On Deep Learning Based Indoor Localization-2018年6月29日10:00-无线谷1319
发布人: 王瀚颖   发布时间: 2018-06-28    浏览次数:

报告题目:On Deep Learning Based Indoor Localization

报告人:Dr. Shiwen Mao, Samuel Ginn Distinguished Professor

                     Auburn University, USA





With the fast growing demand of location-based services in indoor environments, indoor positioning based on fingerprinting has attracted considerable interest due to its high accuracy. In this talk, we present our recent work on using deep learning for fingerprinting based indoor localization where Channel State Information (CSI), such as amplitude and phase difference information, are exploited for location estimation. Specifically, we present the design of ResLoc, which employs bi-modal CSI tensor data to train a deep residual sharing learning network. We then present DeepMap, a deep Gaussian process based approach for indoor radio map construction and location estimation, aiming to greatly reduce the training burden. Experimental results are presented to confirm that with deep learning and CSI, the proposed system can effectively reduce location error compared with existing methods in representative indoor environments.
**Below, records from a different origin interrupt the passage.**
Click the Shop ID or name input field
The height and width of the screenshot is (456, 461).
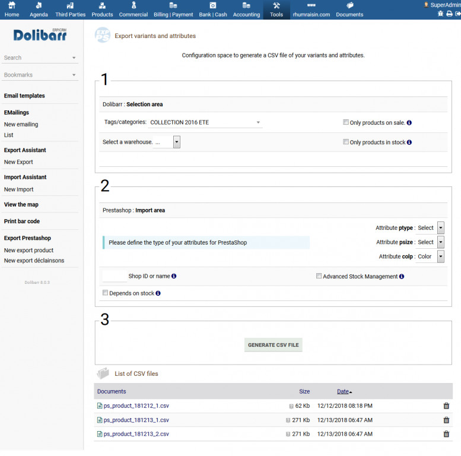pos(115,276)
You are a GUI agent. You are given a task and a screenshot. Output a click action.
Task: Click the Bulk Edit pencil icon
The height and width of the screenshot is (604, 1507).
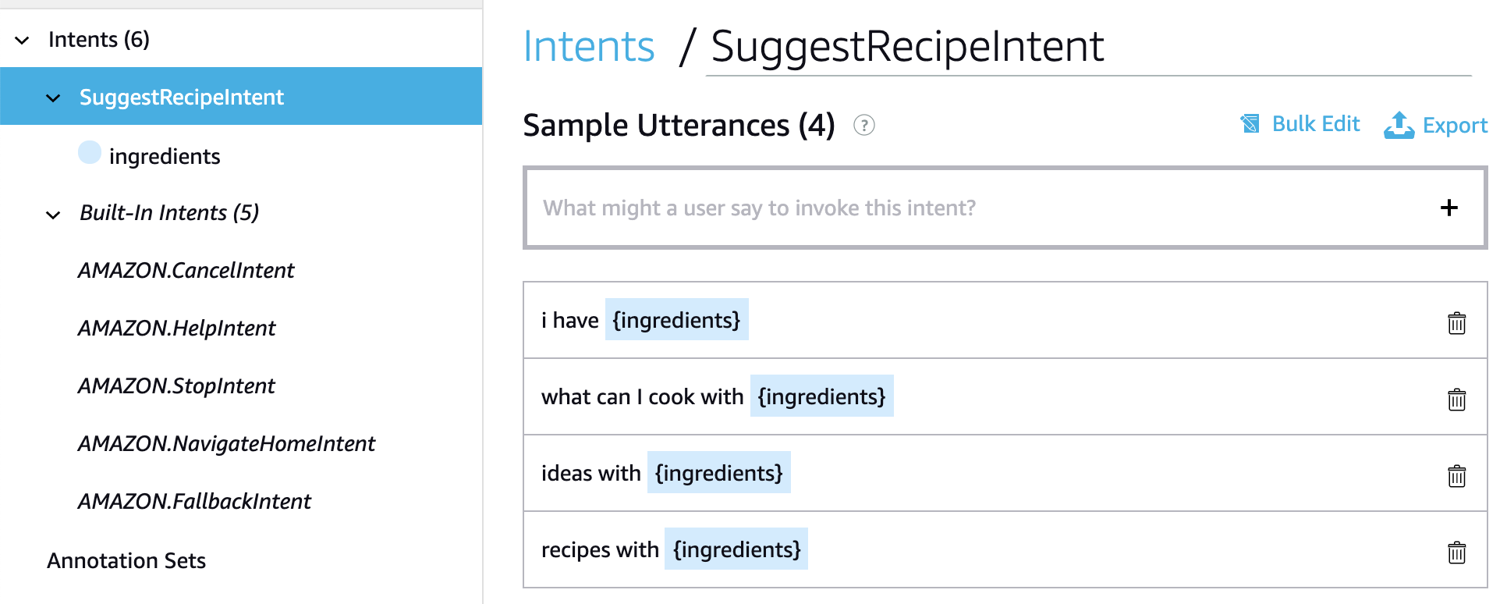(1249, 123)
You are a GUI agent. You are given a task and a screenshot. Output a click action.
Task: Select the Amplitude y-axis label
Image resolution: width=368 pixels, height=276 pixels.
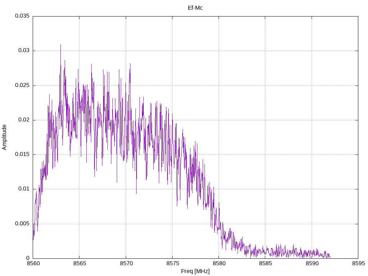click(4, 137)
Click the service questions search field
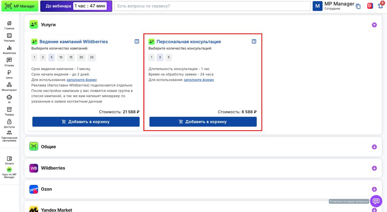 (x=212, y=6)
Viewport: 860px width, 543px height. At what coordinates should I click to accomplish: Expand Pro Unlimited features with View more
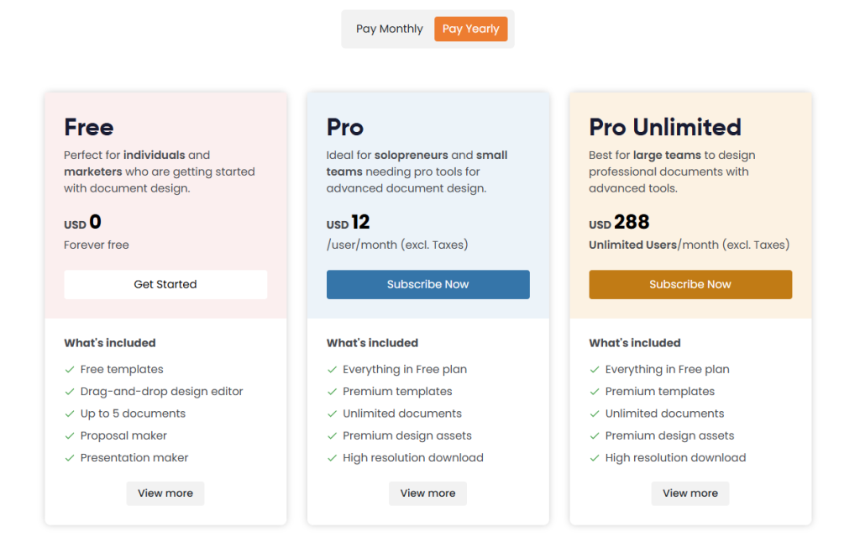coord(690,493)
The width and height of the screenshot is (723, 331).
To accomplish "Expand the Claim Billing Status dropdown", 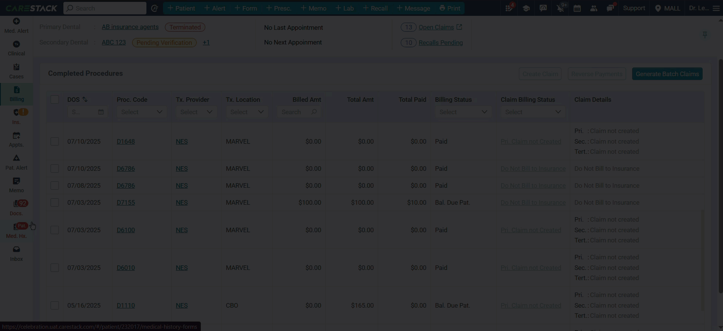I will coord(533,112).
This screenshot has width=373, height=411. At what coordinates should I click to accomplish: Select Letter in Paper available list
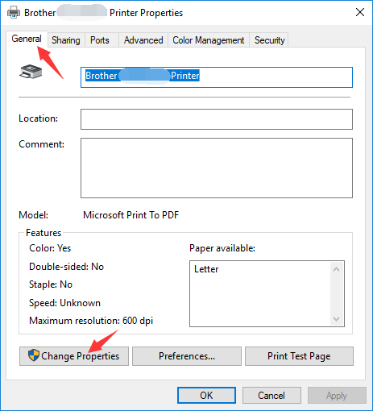coord(206,269)
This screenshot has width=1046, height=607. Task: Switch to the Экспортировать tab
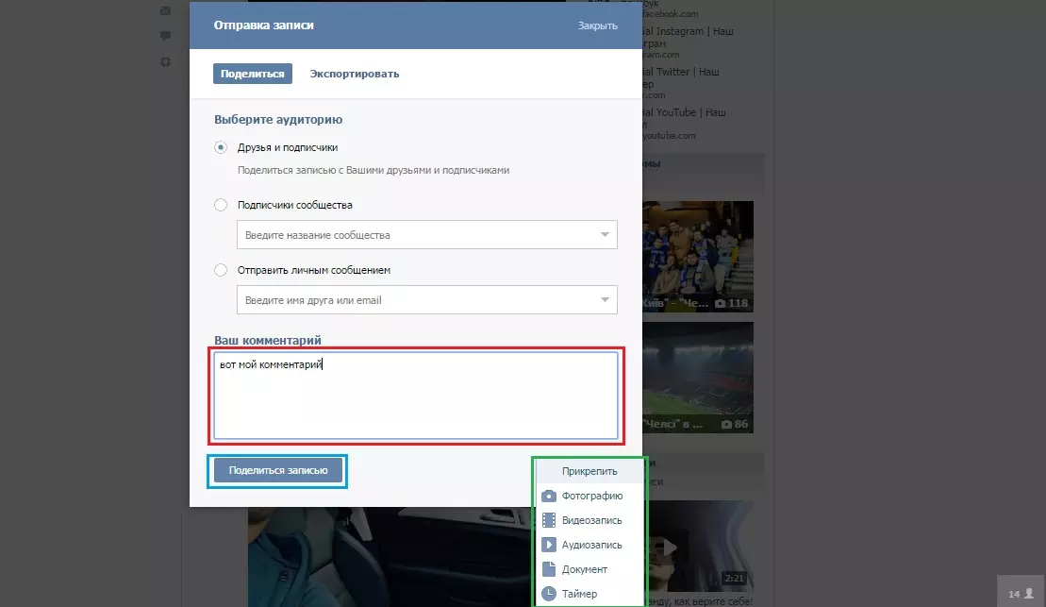pyautogui.click(x=355, y=74)
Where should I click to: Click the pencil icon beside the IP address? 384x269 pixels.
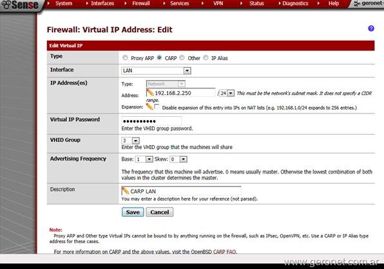click(x=150, y=93)
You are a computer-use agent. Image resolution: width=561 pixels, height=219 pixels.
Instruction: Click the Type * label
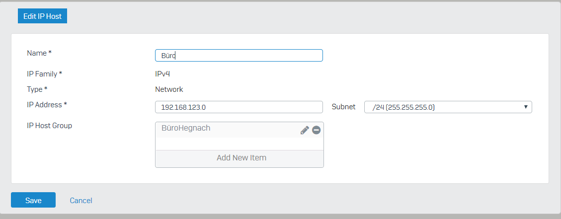coord(37,89)
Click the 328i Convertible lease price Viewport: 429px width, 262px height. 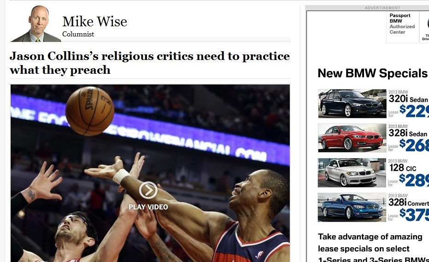[414, 214]
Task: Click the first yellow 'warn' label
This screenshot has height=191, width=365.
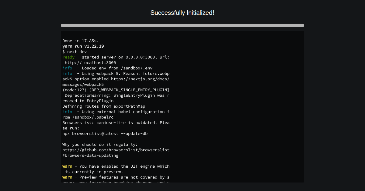Action: pos(67,166)
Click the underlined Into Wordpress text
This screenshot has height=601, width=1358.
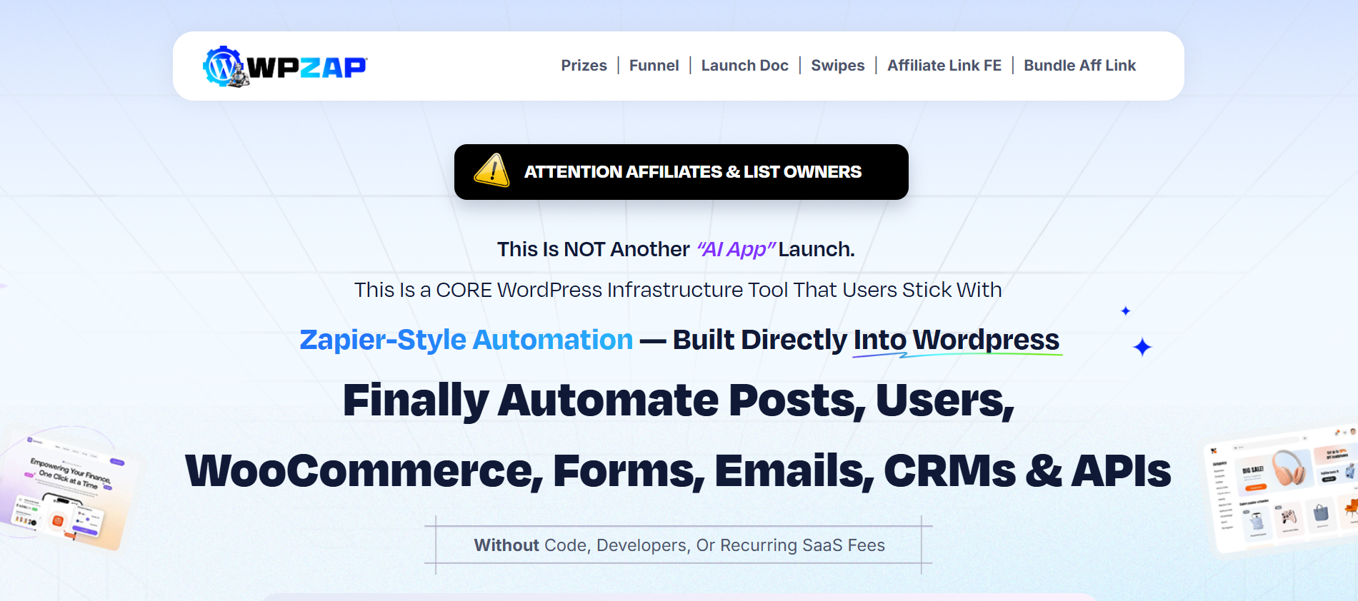(956, 340)
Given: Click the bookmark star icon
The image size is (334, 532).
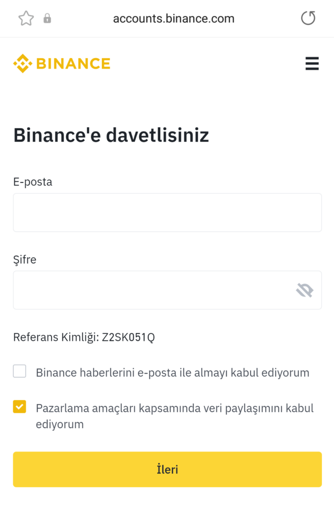Looking at the screenshot, I should tap(26, 19).
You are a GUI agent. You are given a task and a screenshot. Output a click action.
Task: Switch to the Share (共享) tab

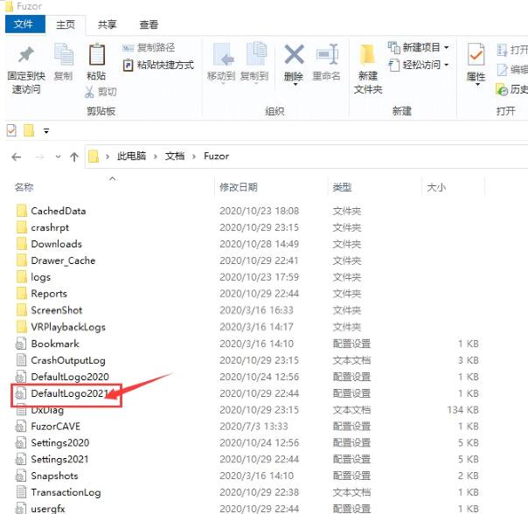pos(107,25)
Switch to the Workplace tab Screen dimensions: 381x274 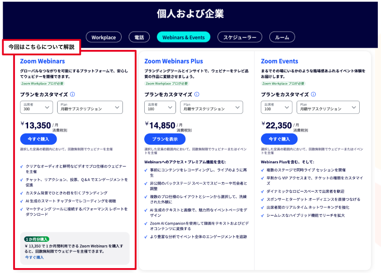coord(103,37)

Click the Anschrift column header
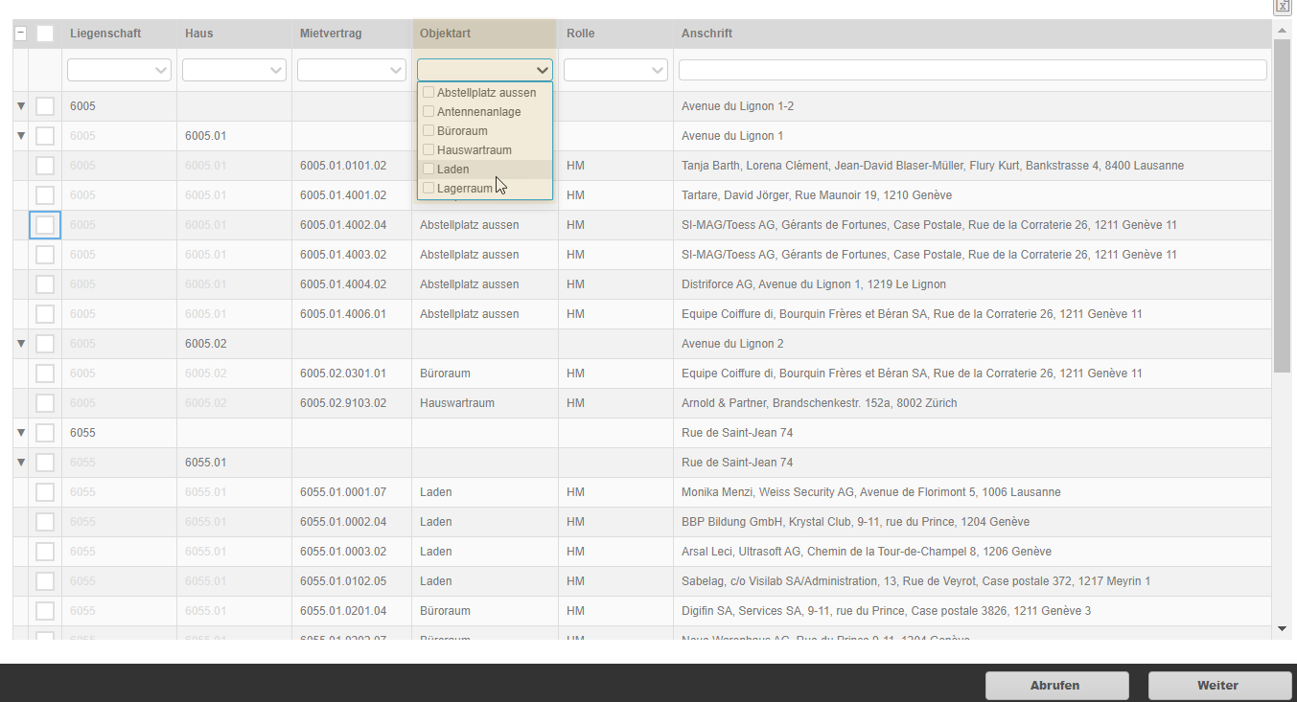[706, 34]
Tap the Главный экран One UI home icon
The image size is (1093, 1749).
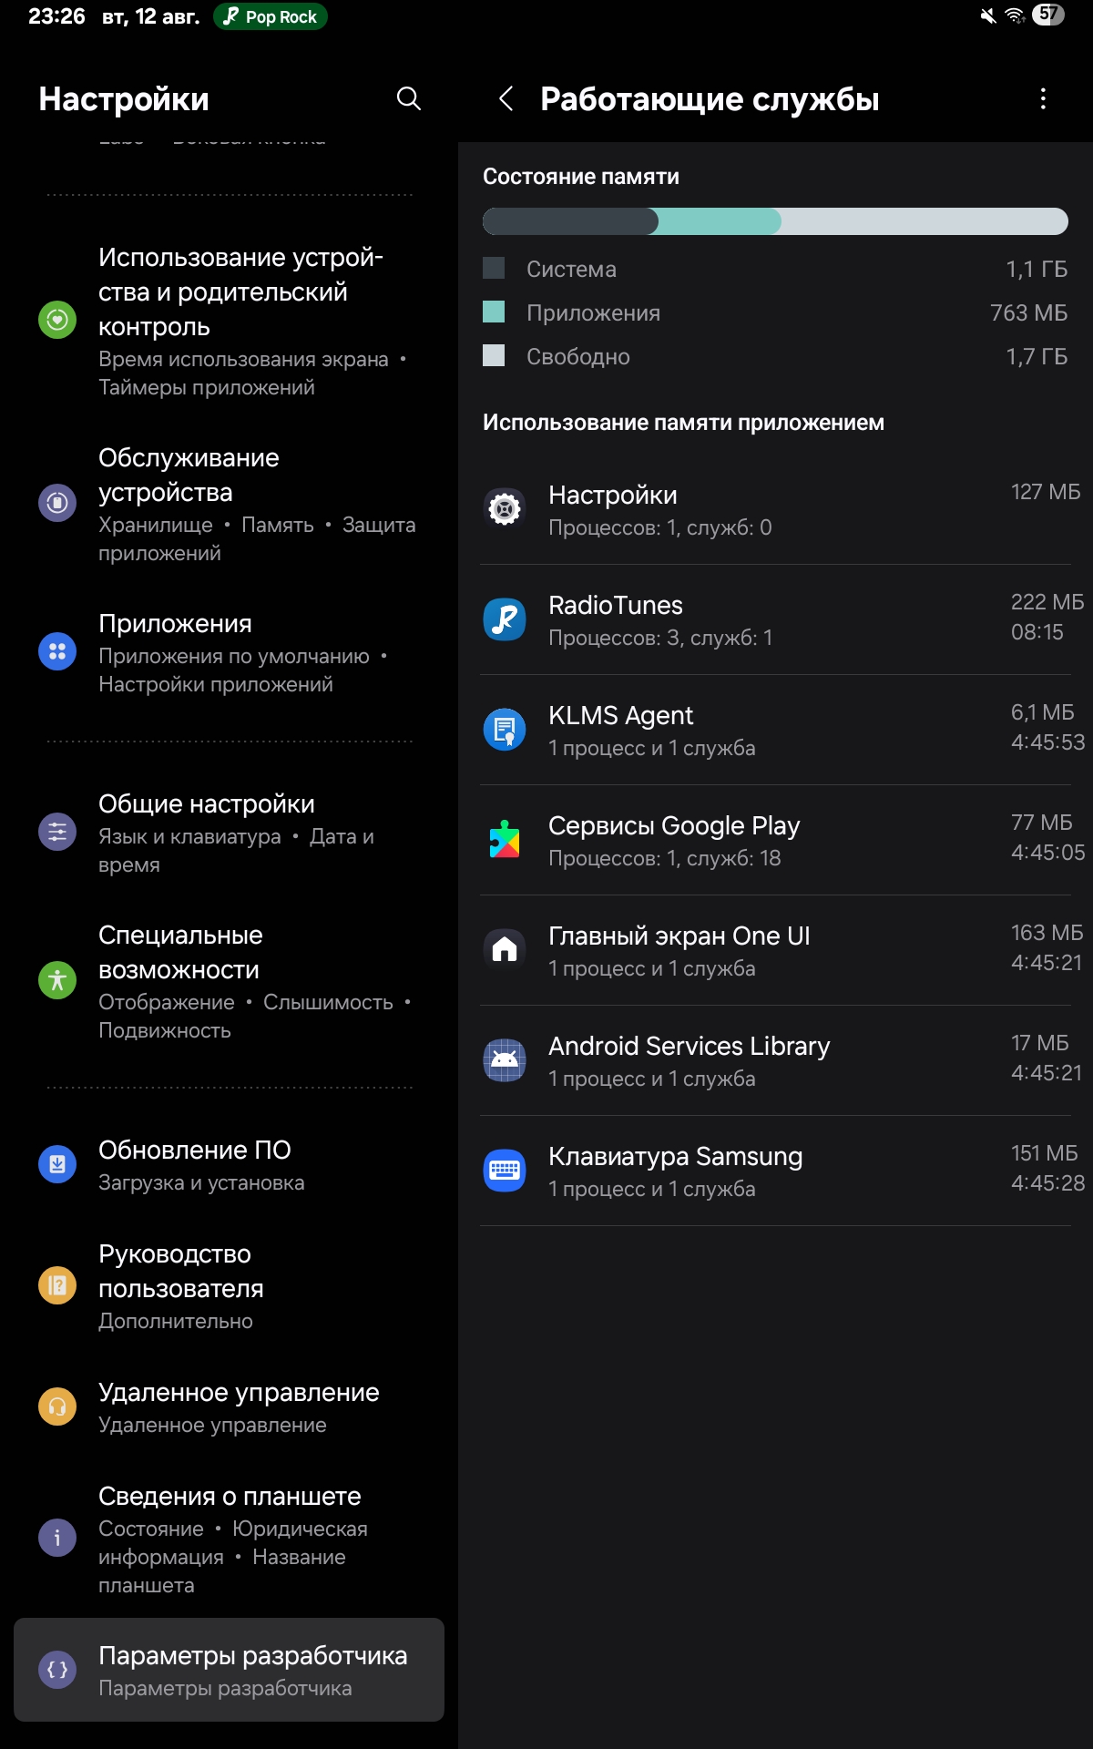pyautogui.click(x=505, y=950)
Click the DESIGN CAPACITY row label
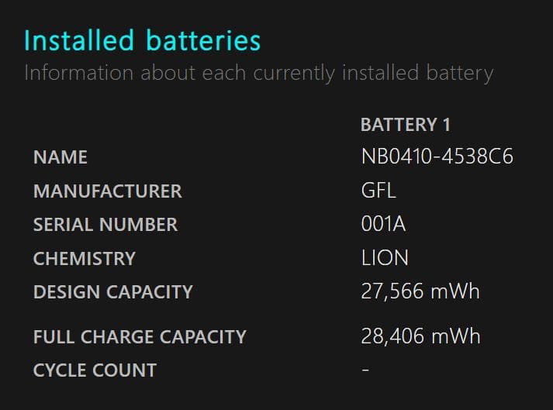 113,292
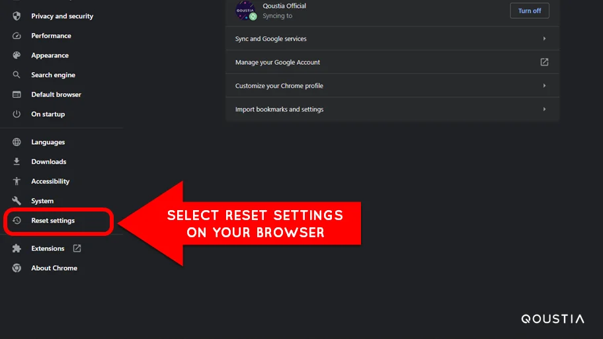Expand Import bookmarks and settings arrow

pos(544,109)
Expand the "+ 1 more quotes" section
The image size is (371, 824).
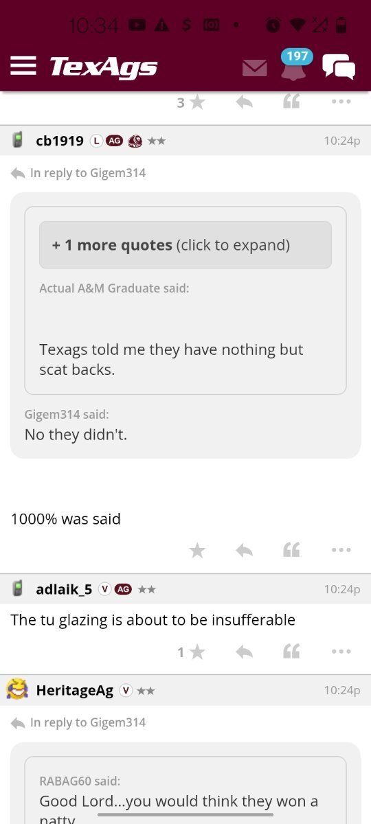186,245
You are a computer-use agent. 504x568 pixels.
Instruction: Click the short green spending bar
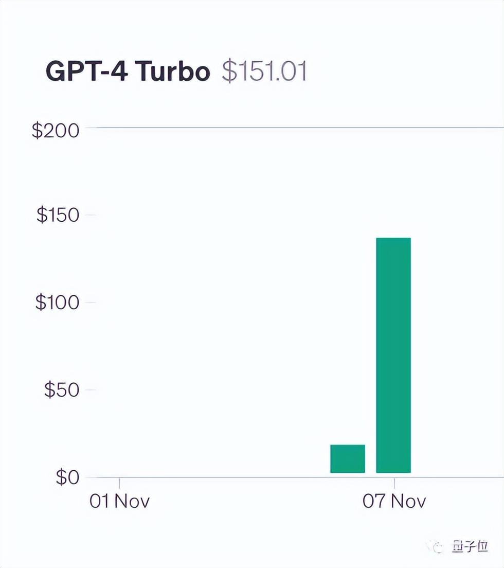(348, 458)
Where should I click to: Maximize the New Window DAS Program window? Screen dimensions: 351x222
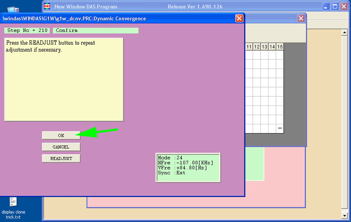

Shiwen Mao (S'99-M'04-SM'09) received his Ph.D. in electrical and computer engineering from Polytechnic University, Brooklyn, NY in 2004. He is the Samuel Ginn Distinguished Professor, and Director of the Wireless Engineering Research and Education Center (WEREC) at Auburn University, Auburn, AL. His research interests include 5G wireless, IoT, and Smart Grid. He is a Distinguished Speaker of the IEEE Vehicular Technology Society. He is on the Editorial Board of IEEE Transactions on Mobile Computing, IEEE Transactions on Multimedia, IEEE Internet of Things Journal, IEEE Multimedia, ACM GetMobile, among others. He received the 2017 IEEE ComSoc ITC Outstanding Service Award, the 2015 IEEE ComSoC TC-CSR Distinguished Service Award, the 2013 IEEE ComSoc MMTC Outstanding Leadership Award, and the NSF CAREER Award in 2010. He is a co-recipient of the Best Paper Awards from IEEE GLOBECOM 2016, IEEE GLOBECOM 2015, IEEE WCNC 2015, and IEEE ICC 2013, the Best Demo Award from IEEE SECON 2017, the IEEE ComSoc MMTC 2017 Best Conference Paper Award, and the 2004 IEEE Communications Society Leonard G. Abraham Prize in the Field of Communications Systems.